• About this exercise: Look through the entries below and show every line containing the word "with".

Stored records
***
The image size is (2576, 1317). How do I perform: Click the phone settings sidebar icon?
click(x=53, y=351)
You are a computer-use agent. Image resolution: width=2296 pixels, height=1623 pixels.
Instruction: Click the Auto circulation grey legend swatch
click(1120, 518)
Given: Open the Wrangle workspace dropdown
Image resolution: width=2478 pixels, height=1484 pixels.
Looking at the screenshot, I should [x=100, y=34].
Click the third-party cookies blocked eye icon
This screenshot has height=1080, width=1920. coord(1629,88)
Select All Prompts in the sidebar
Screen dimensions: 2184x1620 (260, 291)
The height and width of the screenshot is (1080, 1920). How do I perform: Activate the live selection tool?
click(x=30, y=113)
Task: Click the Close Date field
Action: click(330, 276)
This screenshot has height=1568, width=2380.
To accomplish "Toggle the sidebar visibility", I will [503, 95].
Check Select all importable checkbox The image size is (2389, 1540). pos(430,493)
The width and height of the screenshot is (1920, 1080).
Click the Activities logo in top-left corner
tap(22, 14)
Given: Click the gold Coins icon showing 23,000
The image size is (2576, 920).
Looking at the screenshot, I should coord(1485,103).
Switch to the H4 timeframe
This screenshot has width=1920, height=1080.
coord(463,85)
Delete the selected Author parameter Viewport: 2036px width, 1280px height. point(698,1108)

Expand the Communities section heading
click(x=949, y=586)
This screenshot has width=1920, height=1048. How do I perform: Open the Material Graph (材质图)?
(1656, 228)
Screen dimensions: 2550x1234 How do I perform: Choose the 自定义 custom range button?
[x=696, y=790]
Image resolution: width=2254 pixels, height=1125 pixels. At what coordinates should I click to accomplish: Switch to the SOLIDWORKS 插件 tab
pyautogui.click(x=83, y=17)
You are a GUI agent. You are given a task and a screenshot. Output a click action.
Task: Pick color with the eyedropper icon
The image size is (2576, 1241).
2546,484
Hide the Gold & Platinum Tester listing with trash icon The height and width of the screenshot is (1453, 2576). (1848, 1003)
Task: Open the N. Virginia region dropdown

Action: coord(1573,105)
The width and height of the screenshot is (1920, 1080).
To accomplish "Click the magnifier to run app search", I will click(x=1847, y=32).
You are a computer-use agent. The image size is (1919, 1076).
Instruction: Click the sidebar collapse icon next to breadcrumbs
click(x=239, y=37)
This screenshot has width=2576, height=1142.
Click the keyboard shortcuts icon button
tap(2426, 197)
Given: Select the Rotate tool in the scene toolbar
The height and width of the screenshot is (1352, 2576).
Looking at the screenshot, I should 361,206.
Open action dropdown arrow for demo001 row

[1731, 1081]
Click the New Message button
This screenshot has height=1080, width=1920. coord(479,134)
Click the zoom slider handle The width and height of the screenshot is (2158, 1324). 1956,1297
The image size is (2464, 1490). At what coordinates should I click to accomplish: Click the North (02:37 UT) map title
***
• Written response:
Task: Pick color with the eyedropper icon
Hide the Gold & Platinum Tester listing with trash icon The height and width of the screenshot is (1453, 2576). (1848, 1003)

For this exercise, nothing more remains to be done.